PROBLEM DETAILS →
Reproduce exactly the lines of the listing from the one containing "This screenshot has height=971, width=1563." to its final line, both included.

+++++

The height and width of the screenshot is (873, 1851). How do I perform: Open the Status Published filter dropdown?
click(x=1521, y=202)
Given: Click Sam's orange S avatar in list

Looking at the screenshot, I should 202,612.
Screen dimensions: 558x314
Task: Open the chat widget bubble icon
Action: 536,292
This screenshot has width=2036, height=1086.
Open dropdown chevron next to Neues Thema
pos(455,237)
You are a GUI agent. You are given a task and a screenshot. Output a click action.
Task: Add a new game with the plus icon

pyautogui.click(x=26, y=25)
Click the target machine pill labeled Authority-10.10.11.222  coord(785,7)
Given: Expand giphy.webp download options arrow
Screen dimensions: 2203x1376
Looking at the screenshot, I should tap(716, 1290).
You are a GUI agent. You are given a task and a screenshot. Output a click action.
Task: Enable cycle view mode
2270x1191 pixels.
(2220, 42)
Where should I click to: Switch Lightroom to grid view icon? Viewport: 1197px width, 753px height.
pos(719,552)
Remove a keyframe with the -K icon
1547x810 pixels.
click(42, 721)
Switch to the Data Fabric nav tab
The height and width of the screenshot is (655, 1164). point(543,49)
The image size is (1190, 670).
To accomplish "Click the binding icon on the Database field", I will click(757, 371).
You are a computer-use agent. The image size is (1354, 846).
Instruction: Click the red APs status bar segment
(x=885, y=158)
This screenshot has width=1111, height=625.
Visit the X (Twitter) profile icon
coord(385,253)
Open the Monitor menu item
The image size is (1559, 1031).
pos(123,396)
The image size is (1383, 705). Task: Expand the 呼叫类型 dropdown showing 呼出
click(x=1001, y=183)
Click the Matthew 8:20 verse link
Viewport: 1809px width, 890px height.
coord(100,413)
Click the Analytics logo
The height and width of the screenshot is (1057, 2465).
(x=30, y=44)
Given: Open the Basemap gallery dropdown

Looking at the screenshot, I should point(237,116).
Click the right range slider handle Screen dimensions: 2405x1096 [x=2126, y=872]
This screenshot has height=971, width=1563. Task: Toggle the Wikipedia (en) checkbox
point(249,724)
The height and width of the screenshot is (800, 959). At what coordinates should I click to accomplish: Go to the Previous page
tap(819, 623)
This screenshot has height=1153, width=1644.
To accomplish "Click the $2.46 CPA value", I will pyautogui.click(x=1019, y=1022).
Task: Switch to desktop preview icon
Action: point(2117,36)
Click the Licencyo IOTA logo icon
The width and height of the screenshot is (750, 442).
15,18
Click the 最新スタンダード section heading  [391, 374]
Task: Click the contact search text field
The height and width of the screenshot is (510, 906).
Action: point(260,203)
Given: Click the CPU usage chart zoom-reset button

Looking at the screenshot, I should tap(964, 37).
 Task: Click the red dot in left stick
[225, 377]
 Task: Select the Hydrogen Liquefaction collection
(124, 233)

+++++

RESPONSE TO THIS EXERCISE →
This screenshot has height=971, width=1563. Task: Toggle the Wikipedia (en) checkbox
point(249,724)
The height and width of the screenshot is (800, 959). At what coordinates should I click to accomplish: Go to the Previous page
tap(819, 623)
This screenshot has height=1153, width=1644.
To accomplish "Click the $2.46 CPA value", I will pyautogui.click(x=1019, y=1022).
Task: Switch to desktop preview icon
Action: point(2117,36)
Click the Licencyo IOTA logo icon
The width and height of the screenshot is (750, 442).
15,18
Click the 最新スタンダード section heading  [391, 374]
Task: Click the contact search text field
The height and width of the screenshot is (510, 906).
Action: point(260,203)
Given: Click the CPU usage chart zoom-reset button

Looking at the screenshot, I should tap(964, 37).
 Task: Click the red dot in left stick
[225, 377]
 Task: Select the Hydrogen Liquefaction collection
(124, 233)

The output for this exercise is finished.